If the FTC lets Google off with voluntary undertakings Europe should take a different view.
Rumours have been circulating this week that Google may ‘voluntarily’ make some changes to the way it conducts its search business and thereby avoid any action or indeed even censure from the FTC. Whilst the actual decision of the FTC is still unknown, what is clear is that the situation in Europe is very different.
This news comes as a grave disappointment to the scores of companies that had put their faith in the FTC to protect them from the full brunt of Google’s monopoly power. However it is clear is that the situation in Europe is very different.
Not only is Google’s dominance even higher in the EU countries – in excess of 93% in some – giving it extraordinary market power which simply cannot be ignored, but the case in Europe is not simply Google vs. the European Commission. There are 19 other parties – all complainants that have raised specific, well documented and serious complaints against Google’s abuse of its dominant position. Each of these complaints has rights and each will need to be satisfied that any settlement addresses the issues at the heart of their complaints. As ICOMP member Dan Savage, CEO of Tradecomet.com said, “should the FTC not act it will hand Google a free hand as it continues to increase its dominance of worldwide web. Comparison shopping sites are already on the endangered species list as Google’s own service, Google Shopping, receives increasing prominence on the top half of the first page of search results. This kind of concentration of power has serious consequences in the long run”.

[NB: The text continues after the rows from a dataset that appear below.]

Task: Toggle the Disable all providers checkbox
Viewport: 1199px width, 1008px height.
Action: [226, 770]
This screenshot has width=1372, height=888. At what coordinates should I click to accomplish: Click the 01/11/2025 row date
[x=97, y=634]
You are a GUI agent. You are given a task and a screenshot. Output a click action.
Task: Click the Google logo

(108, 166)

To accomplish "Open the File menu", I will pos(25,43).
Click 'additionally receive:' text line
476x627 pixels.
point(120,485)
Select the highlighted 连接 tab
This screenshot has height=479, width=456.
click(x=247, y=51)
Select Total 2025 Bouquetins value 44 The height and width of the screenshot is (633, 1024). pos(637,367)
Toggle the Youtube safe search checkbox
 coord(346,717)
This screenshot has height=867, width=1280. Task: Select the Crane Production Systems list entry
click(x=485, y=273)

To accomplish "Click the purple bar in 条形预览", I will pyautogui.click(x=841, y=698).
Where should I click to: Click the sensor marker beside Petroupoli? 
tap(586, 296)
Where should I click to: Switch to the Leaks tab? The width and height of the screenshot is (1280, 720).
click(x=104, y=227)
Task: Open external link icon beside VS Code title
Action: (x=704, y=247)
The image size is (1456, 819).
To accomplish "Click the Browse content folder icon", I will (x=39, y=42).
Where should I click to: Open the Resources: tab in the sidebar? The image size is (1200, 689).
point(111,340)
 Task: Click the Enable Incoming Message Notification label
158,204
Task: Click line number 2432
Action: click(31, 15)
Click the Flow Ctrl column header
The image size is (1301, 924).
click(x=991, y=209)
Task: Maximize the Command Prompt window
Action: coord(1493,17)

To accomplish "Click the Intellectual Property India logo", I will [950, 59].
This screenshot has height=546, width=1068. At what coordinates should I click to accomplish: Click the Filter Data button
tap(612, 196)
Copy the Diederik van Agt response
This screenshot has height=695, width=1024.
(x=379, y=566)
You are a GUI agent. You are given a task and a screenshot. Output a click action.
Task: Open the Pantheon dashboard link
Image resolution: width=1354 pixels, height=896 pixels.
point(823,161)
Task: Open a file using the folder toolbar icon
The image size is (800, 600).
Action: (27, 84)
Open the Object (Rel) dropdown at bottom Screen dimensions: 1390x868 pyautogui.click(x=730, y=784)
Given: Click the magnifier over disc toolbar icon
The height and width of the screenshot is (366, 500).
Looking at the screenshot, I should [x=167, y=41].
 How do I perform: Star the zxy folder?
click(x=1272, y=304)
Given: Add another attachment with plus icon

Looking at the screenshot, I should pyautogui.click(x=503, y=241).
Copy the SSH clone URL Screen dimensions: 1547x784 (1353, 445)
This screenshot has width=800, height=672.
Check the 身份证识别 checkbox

It is therefore very unlikely that Google will escape in Europe with a weak voluntary undertaking to make some changes to elements of its search business.
The FTC and the EC operate under very different legislative frameworks and are dealing with substantially different market realities. The European Commission has an excellent record of winning its cases and bringing effective remedies against abusive dominant players. There is plenty of evidence that demonstrates the harm that Google´s behaviour is causing in the EU and so every chance that a robust set of solutions will be imposed on Google.
However, Google’s track record of obfuscation and avoidance of responsibility make any ‘voluntary’ actions extremely hard to take seriously. As documented in a Senate hearing in September 2011, Google has knowingly disregarded business agreements, making use of its search monopoly to force competitors to fall into line as well as claiming competitor content to be its own. Merely requiring Google to “label” manipulated search results, will do nothing to help consumers or promote competition nor will it truly address the underlying issues at hand. Indeed, if Google will not abide to the terms of a contract then how can regulators trust that the company will abide to voluntary agreements? Furthermore, labelling and other “cosmetic” actions will not address the harm already done to entrepreneurs around the world and equally will not restrict Google from continuing to act belligerently in the future.
The FTC´s decision should not, therefore, preclude the European Commission from responding robustly to the overwhelming number of complaints and concerns which have been raised against Google over the last two years in Europe. Thousands of European businesses and jobs depend on it.